• **Assignment**
Among the lines below, restate word for word only those from the line with "Where should I click to: Click the 07.03.2025" through the line with "The image size is (500, 300).", with both end lines kept.
++++ Entries shown
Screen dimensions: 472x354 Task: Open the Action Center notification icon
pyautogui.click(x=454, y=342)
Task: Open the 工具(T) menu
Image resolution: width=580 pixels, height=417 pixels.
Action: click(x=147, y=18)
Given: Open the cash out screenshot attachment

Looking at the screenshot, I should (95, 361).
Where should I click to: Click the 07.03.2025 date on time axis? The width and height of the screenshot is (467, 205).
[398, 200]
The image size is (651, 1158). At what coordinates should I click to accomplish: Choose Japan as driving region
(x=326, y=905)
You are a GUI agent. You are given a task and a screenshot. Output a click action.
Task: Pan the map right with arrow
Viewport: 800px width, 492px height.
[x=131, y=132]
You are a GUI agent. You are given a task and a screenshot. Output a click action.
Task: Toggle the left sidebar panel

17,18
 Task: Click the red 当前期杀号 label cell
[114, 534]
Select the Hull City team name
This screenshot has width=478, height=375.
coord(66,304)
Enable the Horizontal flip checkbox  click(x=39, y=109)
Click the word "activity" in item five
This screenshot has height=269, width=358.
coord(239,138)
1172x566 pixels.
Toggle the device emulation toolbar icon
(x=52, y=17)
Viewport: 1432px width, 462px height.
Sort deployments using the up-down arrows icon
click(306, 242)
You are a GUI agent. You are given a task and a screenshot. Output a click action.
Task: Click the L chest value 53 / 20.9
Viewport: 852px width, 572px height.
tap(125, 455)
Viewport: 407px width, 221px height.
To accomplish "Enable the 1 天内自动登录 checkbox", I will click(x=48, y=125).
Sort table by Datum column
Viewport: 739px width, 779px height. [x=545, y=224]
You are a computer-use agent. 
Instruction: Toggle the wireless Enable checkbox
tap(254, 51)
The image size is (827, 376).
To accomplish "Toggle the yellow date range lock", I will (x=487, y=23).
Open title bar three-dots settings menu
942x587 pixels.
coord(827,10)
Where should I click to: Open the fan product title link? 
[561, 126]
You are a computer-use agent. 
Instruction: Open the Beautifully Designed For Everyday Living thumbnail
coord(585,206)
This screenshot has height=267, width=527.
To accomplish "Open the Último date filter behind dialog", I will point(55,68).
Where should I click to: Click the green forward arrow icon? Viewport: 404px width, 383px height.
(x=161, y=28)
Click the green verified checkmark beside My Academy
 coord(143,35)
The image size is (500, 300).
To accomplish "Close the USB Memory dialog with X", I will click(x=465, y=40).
++++++++
• **Worked solution**
Where should I click to: Click the 07.03.2025 date on time axis? The width and height of the screenshot is (467, 205).
[398, 200]
The image size is (651, 1158). At what coordinates should I click to accomplish: Choose Japan as driving region
(x=326, y=905)
You are a GUI agent. You are given a task and a screenshot. Output a click action.
Task: Pan the map right with arrow
Viewport: 800px width, 492px height.
[x=131, y=132]
You are a GUI agent. You are given a task and a screenshot. Output a click action.
Task: Toggle the left sidebar panel

17,18
 Task: Click the red 当前期杀号 label cell
[114, 534]
Select the Hull City team name
This screenshot has width=478, height=375.
coord(66,304)
Enable the Horizontal flip checkbox  click(x=39, y=109)
Click the word "activity" in item five
This screenshot has height=269, width=358.
coord(239,138)
1172x566 pixels.
Toggle the device emulation toolbar icon
(x=52, y=17)
Viewport: 1432px width, 462px height.
Sort deployments using the up-down arrows icon
click(306, 242)
You are a GUI agent. You are given a task and a screenshot. Output a click action.
Task: Click the L chest value 53 / 20.9
Viewport: 852px width, 572px height.
tap(125, 455)
Viewport: 407px width, 221px height.
To accomplish "Enable the 1 天内自动登录 checkbox", I will click(x=48, y=125).
Sort table by Datum column
Viewport: 739px width, 779px height. [x=545, y=224]
You are a computer-use agent. 
Instruction: Toggle the wireless Enable checkbox
tap(254, 51)
The image size is (827, 376).
To accomplish "Toggle the yellow date range lock", I will (x=487, y=23).
Open title bar three-dots settings menu
942x587 pixels.
coord(827,10)
Where should I click to: Open the fan product title link? 
[561, 126]
You are a computer-use agent. 
Instruction: Open the Beautifully Designed For Everyday Living thumbnail
coord(585,206)
This screenshot has height=267, width=527.
To accomplish "Open the Último date filter behind dialog", I will point(55,68).
Where should I click to: Click the green forward arrow icon? Viewport: 404px width, 383px height.
(x=161, y=28)
Click the green verified checkmark beside My Academy
 coord(143,35)
The image size is (500, 300).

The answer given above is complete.